Address
- 24 Valley Road Stanhope, Sussex County, 07874 United States
- Coordinates: 40°54′52″N 74°42′20″W﻿ / ﻿40.914448°N 74.705514°W

District information
- Grades: K-8
- Superintendent: Steven Hagemann
- Business administrator: Debi LeBrun
- Schools: 1

Students and staff
- Enrollment: 302 (as of 2022–23)
- Faculty: 31.8 FTEs
- Student–teacher ratio: 9.5:1

Other information
- District Factor Group: GH
- Website: www.stanhopeschools.org
| Ind. | Per pupil | District spending | Rank (*) | K-8 average | %± vs. average |
| 1A | Total Spending | $17,131 | 20 | $18,891 | −9.3% |
| 1 | Budgetary Cost | 13,564 | 16 | 14,159 | −4.2% |
| 2 | Classroom Instruction | 7,579 | 12 | 8,659 | −12.5% |
| 6 | Support Services | 2,568 | 38 | 2,167 | 18.5% |
| 8 | Administrative Cost | 1,968 | 66 | 1,547 | 27.2% |
| 10 | Operations & Maintenance | 1,351 | 15 | 1,612 | −16.2% |
| 13 | Extracurricular Activities | 97 | 23 | 104 | −6.7% |
| 16 | Median Teacher Salary | 58,220 | 36 | 61,136 |
Data from NJDoE 2014 Taxpayers' Guide to Education Spending. *Of K-8 districts with up to 400 students. Lowest spending=1; Highest=71

= Stanhope Public Schools =

School district in Sussex County, New Jersey, US

The Stanhope Public Schools is a community public school district that serves students in kindergarten through eighth grade from Stanhope, in Sussex County, in the U.S. state of New Jersey.

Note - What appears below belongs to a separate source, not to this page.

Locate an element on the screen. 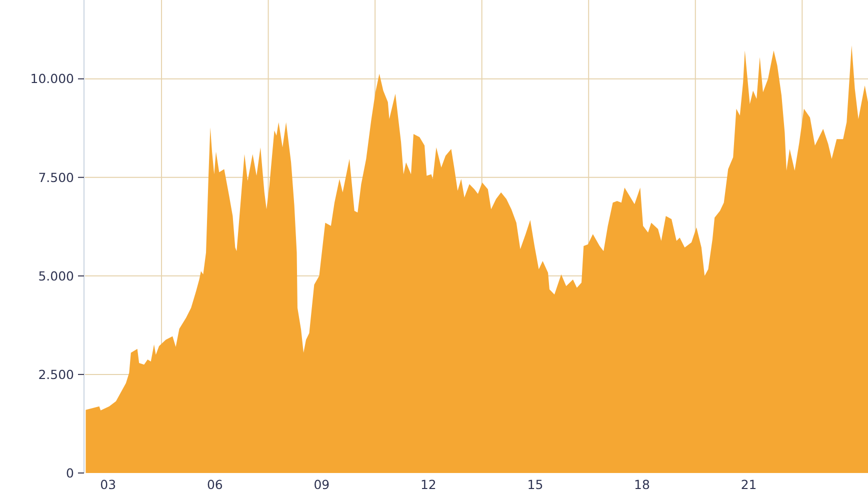 The height and width of the screenshot is (504, 868). y-tick-label: 2.500 is located at coordinates (56, 374).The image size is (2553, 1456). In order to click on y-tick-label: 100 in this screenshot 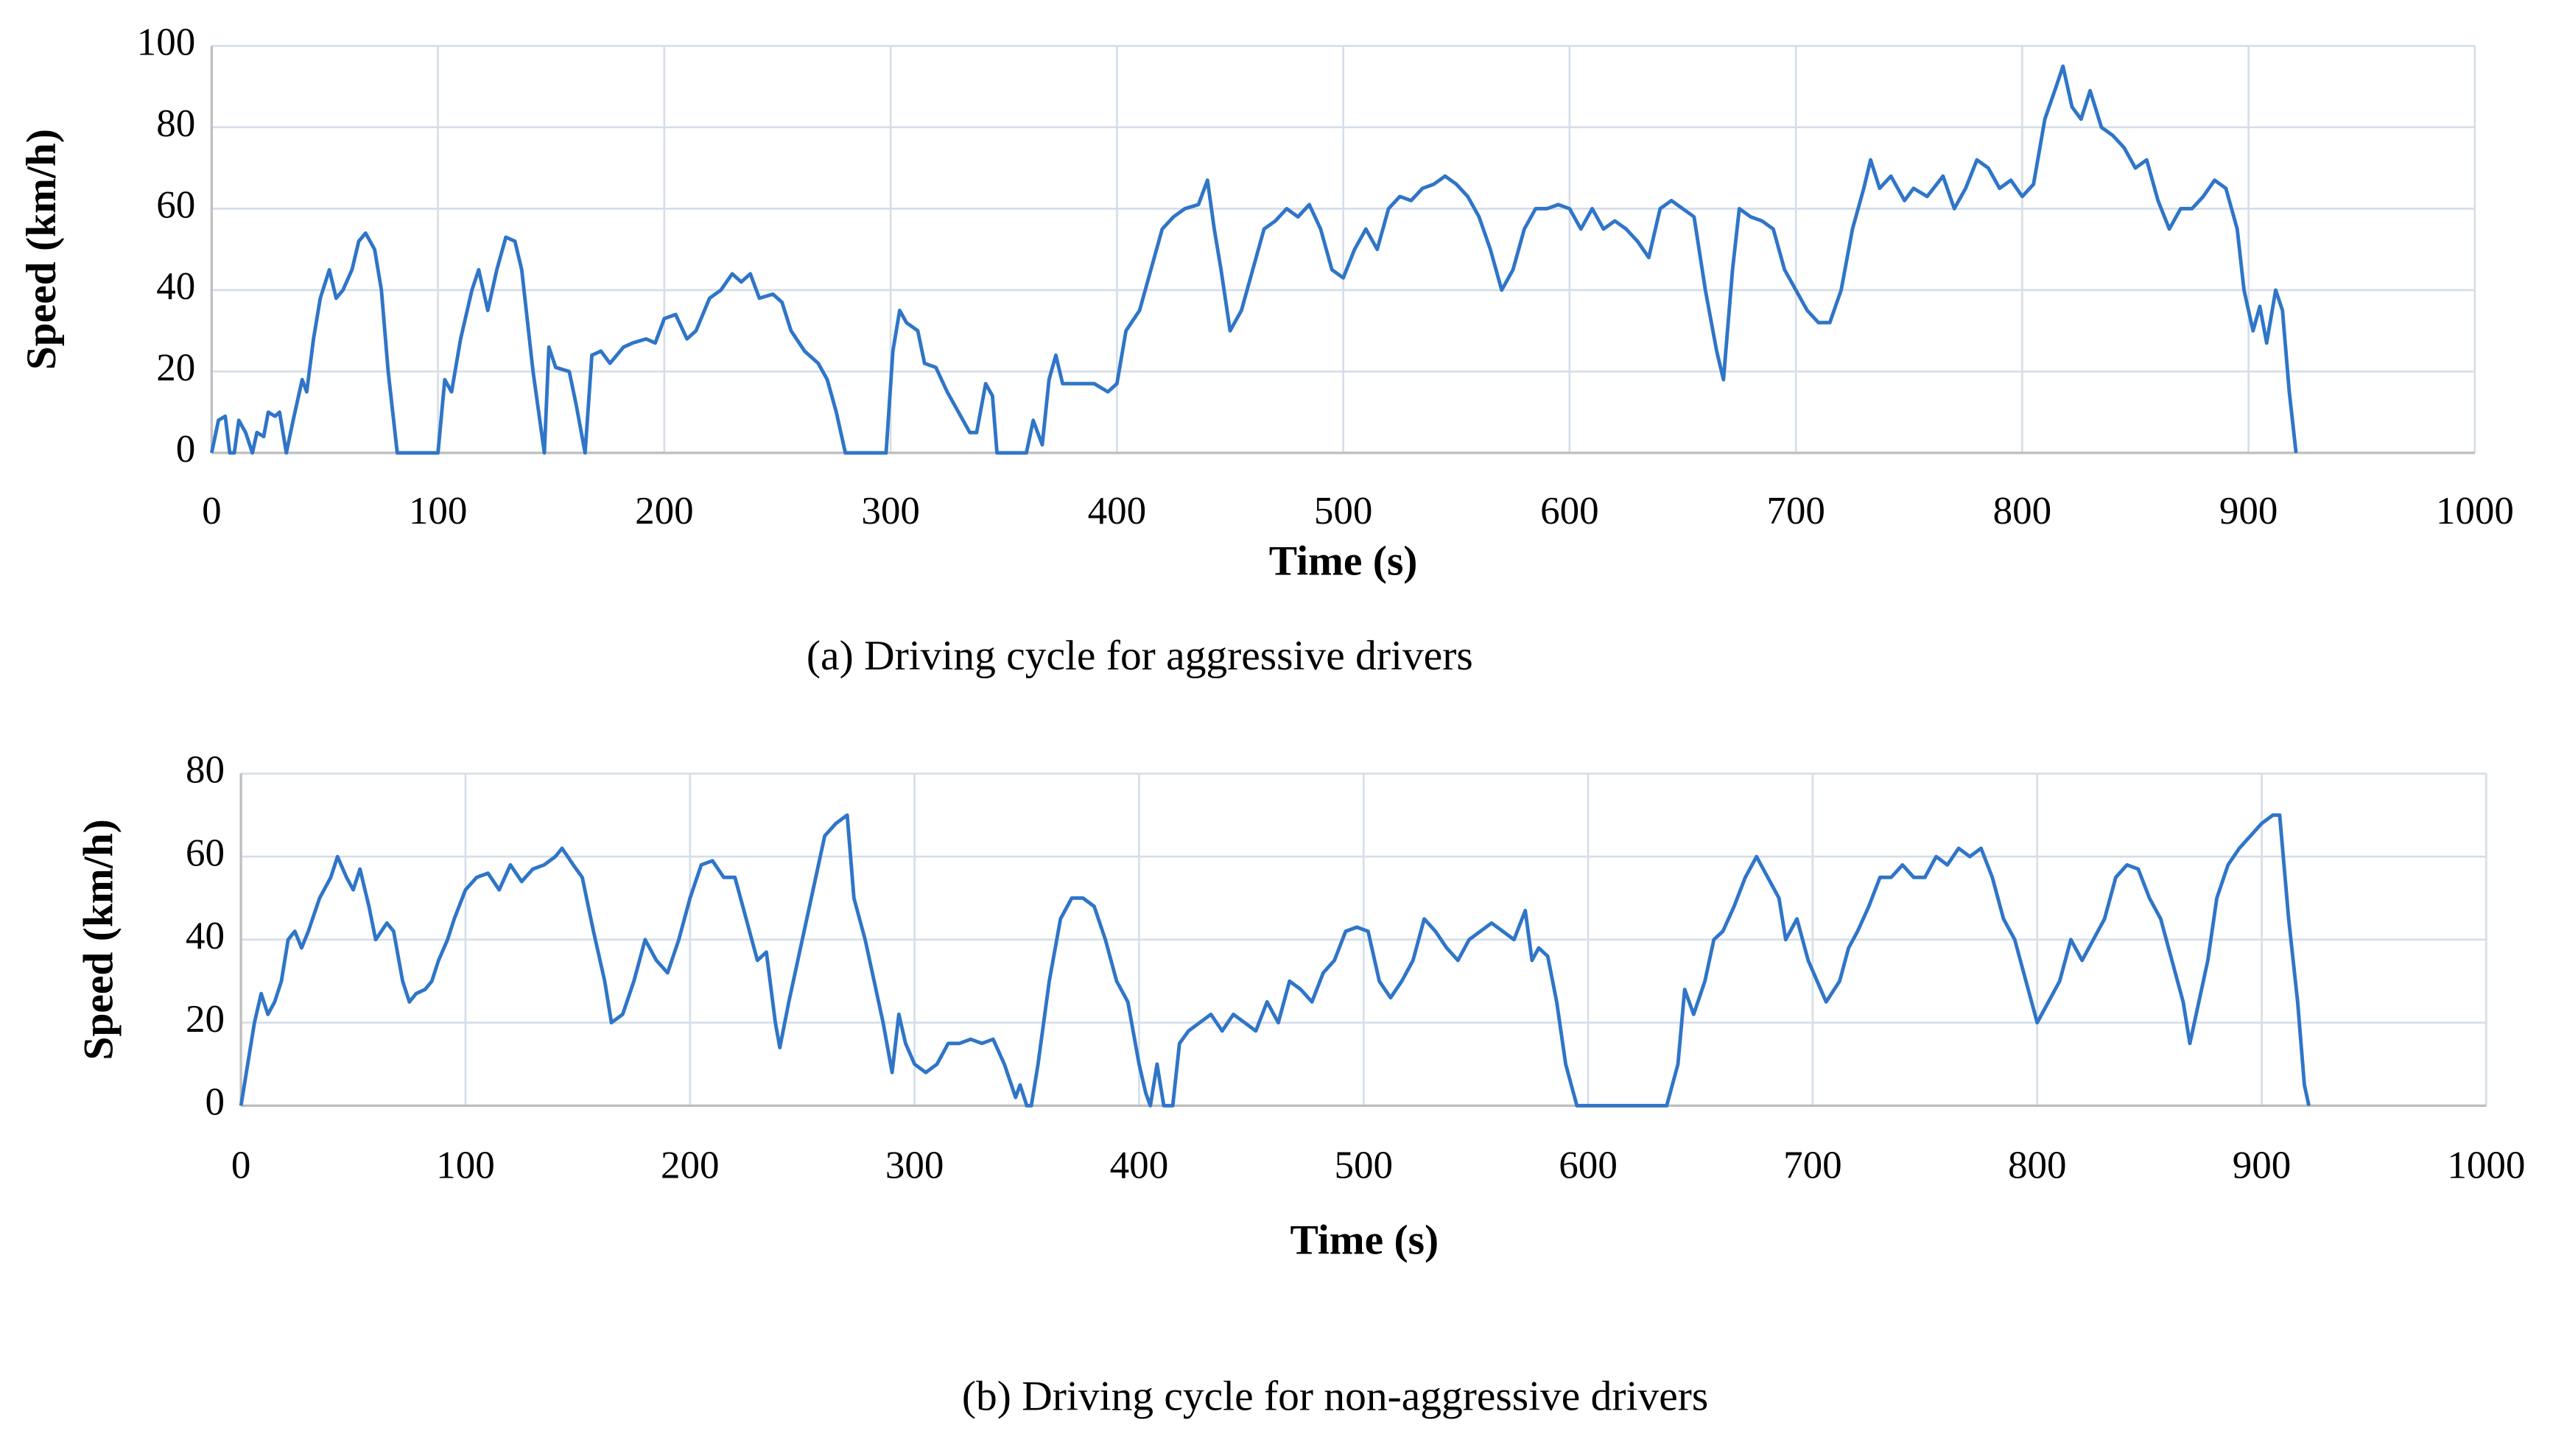, I will do `click(166, 42)`.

As of the 2022–23 school year, the district, comprised of one school, had an enrollment of 302 students and 31.8 classroom teachers (on an FTE basis), for a student–teacher ratio of 9.5:1.

The district is classified by the New Jersey Department of Education as being in District Factor Group "GH", the third-highest of eight groupings. District Factor Groups organize districts statewide to allow comparison by common socioeconomic characteristics of the local districts. From lowest socioeconomic status to highest, the categories are A, B, CD, DE, FG, GH, I and J.

For ninth through twelfth grades, the borough shares Lenape Valley Regional High School, which serves public school students from Netcong in Morris County and the Sussex County community of Byram Township. As of the 2021–22 school year, the high school had an enrollment of 657 students and 54.1 classroom teachers (on an FTE basis), for a student–teacher ratio of 12.1:1. Students from the borough had attended Sparta High School until 1974, when the Lenape Valley district was created.

==Schools==
Schools in the district (with 2021–22 enrollment from the National Center for Education Statistics) are:
- Valley Road Elementary (PreK-8; 299)
  - Alicia Finklea-DiCataldo, principal

==Administration==
Core members of the district's administration are:
- Steven Hagemann, superintendent
- Debi LeBrun, business administrator and board secretary

==Board of education==
The district's board of education, comprised of seven members, sets policy and oversees the fiscal and educational operation of the district through its administration. As a Type II school district, the board's trustees are elected directly by voters to serve three-year terms of office on a staggered basis, with either two or three seats up for election each year held (since 2012) as part of the November general election. The board appoints a superintendent to oversee the district's day-to-day operations and a business administrator to supervise the business functions of the district.